Tuesday, September 29, 2015

A dress for my little Whovian

Simplicity 5580
 Dr. Who Tardis Dress

View B
Alterations:  Drafted new pattern to fit my size 10 daughter

I have had this pattern such a long time.  So long that my girls no longer fit any of the sizes (3-8).  

However, my daughter has been asking for a Dr. Who dress ever since I made her a Minecraft Creeper dress.  It took me a while to find some cotton fabric that was Tardis themed.  I ordered it twice and each time I got a followup email that it had sold out--so frustrating when that happens! The next time it appeared, I didn't hesitate to grab it.  

Once I realized the pattern only went up to a size 8, I tried to persuade her to look at other patterns I had.  Nope!  She had to have View B because of the collar.
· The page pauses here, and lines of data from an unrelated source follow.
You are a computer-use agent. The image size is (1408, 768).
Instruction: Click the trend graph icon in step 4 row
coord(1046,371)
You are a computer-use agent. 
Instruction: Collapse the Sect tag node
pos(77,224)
She typically wears a size 10 in dresses, so I thought grading up one size wouldn't be too difficult even though I had never done it before--How hard could that be?
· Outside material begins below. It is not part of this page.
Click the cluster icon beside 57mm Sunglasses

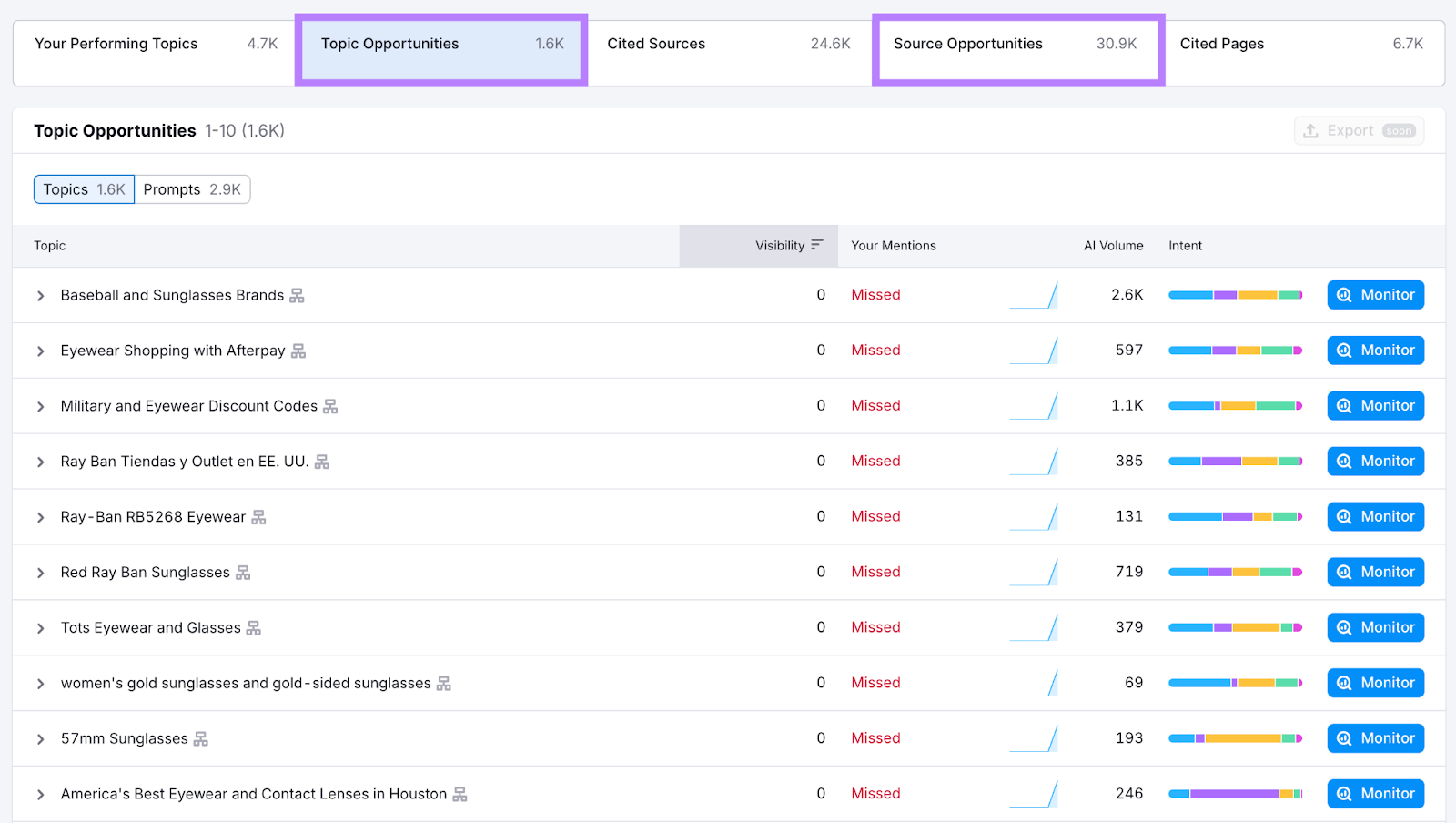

I used the existing pattern as a guide and measured between the pattern size lines.  I could not get the armhole drawn properly!  I  had her lift her arms and move them around and it would just pull tightly.  After 2 muslin attempts, I decided to look at one of her RTW dresses and use its armhole as a guide.  After doing that, I had to toss the pattern piece I was using and redraw the rest of the bodice.  This also changed the sleeve, facings, and collar pattern pieces significantly.

See the difference:

  I also added 1.5 inches to the length of the bodice.

I found some ribbon that was marked down to .25 a yard and the buttons were in a package for .99!
The collar is made from navy classic quilting cotton I bought at Joanns.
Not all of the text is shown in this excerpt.